Listen to article (Part II)


Where are the women in tech?

In Europe, the EIB, the bank of the European Union has been more active when it comes to gender equality.

Shiva started her career in finance in the US before moving back to Luxembourg to work for a bank. She encourages women to look at EIB’s offerings. While EIB does not loan directly to companies, they co-invest with banks or VCs and encourage more diversity in investments.

Polina Montano from Job Today is the women who raised the most funds for a company based in Luxembourg. With over 30 million raised, Polina might be an exception, “ I am not going to lie, raising funds is really hard – you need to have a big vision to convince investors”, she stated at a Women Founders event in 2019.

“BtoC projects are more difficult to finance – investors are now looking for DeepTech projects.”

Gaëlle Haag from StarTalers just closed a round of financing with the Bourse of Luxembourg and a group of 10 women angels in Luxembourg. She stressed that “The power of networking and women supporting each other has been so important in my journey”. Her app aims to support women to invest in a smarter and more sustainable manner.
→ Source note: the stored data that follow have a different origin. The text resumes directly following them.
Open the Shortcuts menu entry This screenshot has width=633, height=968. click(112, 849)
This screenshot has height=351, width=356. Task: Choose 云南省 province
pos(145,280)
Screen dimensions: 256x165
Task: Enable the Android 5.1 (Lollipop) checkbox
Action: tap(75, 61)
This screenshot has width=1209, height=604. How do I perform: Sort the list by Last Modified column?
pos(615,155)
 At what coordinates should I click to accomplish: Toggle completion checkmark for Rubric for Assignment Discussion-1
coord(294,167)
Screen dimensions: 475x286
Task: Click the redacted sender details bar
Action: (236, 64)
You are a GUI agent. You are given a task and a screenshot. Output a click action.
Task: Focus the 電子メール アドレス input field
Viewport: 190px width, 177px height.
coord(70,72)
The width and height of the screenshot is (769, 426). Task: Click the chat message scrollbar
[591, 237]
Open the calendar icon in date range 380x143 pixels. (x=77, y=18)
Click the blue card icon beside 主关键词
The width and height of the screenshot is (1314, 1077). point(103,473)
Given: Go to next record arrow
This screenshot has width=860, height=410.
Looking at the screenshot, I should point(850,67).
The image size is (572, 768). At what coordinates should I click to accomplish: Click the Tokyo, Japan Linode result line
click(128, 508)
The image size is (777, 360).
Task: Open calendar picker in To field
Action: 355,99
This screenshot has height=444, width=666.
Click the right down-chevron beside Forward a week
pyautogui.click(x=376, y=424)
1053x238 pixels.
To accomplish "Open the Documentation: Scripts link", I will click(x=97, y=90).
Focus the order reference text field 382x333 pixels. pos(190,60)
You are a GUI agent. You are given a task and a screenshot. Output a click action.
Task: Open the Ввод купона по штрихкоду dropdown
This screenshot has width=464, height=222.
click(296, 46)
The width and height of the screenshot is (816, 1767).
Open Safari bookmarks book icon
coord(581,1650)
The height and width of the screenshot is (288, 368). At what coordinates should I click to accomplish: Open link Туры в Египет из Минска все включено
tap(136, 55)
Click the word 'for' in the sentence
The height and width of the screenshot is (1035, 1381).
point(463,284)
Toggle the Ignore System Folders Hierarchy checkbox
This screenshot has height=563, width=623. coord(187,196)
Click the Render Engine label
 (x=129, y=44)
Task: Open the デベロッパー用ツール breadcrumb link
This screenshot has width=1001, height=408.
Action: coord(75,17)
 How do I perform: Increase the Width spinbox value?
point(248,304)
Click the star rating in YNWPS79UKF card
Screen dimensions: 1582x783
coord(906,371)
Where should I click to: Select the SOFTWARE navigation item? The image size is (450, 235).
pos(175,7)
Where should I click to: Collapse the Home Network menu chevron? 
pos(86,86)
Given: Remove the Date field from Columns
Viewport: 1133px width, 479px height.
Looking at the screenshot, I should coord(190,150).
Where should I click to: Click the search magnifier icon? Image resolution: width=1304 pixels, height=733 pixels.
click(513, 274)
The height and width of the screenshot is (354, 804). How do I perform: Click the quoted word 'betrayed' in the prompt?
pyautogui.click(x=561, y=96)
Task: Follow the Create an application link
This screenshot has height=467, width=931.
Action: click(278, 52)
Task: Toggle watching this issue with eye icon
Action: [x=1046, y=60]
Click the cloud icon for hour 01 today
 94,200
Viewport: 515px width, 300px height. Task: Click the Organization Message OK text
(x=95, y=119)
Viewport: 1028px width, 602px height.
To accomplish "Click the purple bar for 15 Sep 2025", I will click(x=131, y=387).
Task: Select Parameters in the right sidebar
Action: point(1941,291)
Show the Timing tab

While on mission in Tel Aviv, WIDE met with several investors and a group of young women, many working in VC firms, others successful startup founders. Where are the women in tech? asked Michal Seror, the Start-Up Nation Central Community Development Lead. The audience quickly agreed on e-commerce and health education ,which was confirmed by all the women in attendance. The audience emphasized that the industries in which women are asking for funds have changed and include much more than just fashion, retail or e-commerce. Representatives of Women2Women network in collaboration with Start-Uo National Central presented the stats regarding the Israeli startup scene, showcasing that more than 75% of companies are led by men and only 8% by women. The data shows that in Israel, health is the vertical in which women are best represented, with 15 percent of founders.

With only 1.3 percent of the money going to Women in the startup nation in the B round (2 out of 149 companies). Clearly, they all agreed that investors are not so interested in financing beauty or e-commerce projects. “B to C projects are more difficult to finance – investors are now looking for deeptech projects” shares one of them. So looking at the vertical that women choose can also be an explanation as to the lack of funding after certain rounds. Just like in other ecosystems, women creating ventures in fintech and cybersecurity are rare.

While there are still few women studying computer science or engineering, this is probably the beginning of the answer. If you master tech, it is easier to innovate and build your first prototype. In addition, women need to be encouraged to raise funds and ask for big money to be able to take their projects to the next level.